Personal information
- Full name: Harry Kenneth Leyland
- Date of birth: 12 May 1930
- Place of birth: Liverpool, England
- Date of death: 6 December 2006 (aged 76)
- Position(s): Goalkeeper

Senior career*
- Years: Team / Apps / (Gls)
- 1951–1956: Everton / 36 / (0)
- 1956–1960: Blackburn Rovers / 166 / (0)
- 1960–1966: Tranmere Rovers / 180 / (0)
- Total:  / 382 / (0)

Managerial career
- 1967–1968: Wigan Athletic

= Harry Leyland =

English footballer

Harry Kenneth Leyland (12 May 1930 – 6 December 2006) was a Liverpool-born footballer who made 36 Football League appearances for Everton before transferring to Blackburn Rovers.

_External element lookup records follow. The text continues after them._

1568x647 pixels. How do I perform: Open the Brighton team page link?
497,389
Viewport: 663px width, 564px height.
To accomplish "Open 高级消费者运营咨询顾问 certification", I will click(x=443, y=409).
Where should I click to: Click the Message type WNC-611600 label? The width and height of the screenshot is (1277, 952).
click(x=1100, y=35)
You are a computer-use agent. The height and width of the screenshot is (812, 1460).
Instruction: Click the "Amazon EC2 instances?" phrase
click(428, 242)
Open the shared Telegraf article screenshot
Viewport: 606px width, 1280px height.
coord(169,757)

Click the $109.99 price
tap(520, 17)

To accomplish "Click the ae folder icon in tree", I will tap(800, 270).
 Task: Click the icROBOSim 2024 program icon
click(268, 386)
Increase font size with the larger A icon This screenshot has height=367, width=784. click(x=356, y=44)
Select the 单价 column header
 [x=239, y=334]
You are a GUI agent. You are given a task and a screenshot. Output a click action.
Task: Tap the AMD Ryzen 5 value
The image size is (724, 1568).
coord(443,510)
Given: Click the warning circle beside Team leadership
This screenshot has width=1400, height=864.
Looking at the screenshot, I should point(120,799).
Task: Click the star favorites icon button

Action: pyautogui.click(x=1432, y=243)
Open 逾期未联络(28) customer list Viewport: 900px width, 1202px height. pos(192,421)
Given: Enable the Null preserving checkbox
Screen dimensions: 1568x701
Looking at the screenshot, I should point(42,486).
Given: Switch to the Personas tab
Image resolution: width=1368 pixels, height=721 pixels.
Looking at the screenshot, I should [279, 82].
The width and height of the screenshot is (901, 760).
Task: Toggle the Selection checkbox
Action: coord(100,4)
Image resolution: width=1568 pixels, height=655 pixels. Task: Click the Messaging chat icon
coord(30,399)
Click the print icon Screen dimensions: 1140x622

He was outstanding in the 1959–60 FA Cup semi-final against Sheffield Wednesday that Rovers won 2–1, but disappointment followed in the final when already one down Rovers lost Dave Whelan with a broken leg and went on to lose 3–0 to Wolverhampton Wanderers. Leyland later played for Tranmere Rovers (playing 180 League games for them) and for the last 25 years of his life he was very active in the running of New Brighton Rugby Union Football Club, and in January 2009, a stand at their ground was named in his honour. He also managed Wigan Athletic.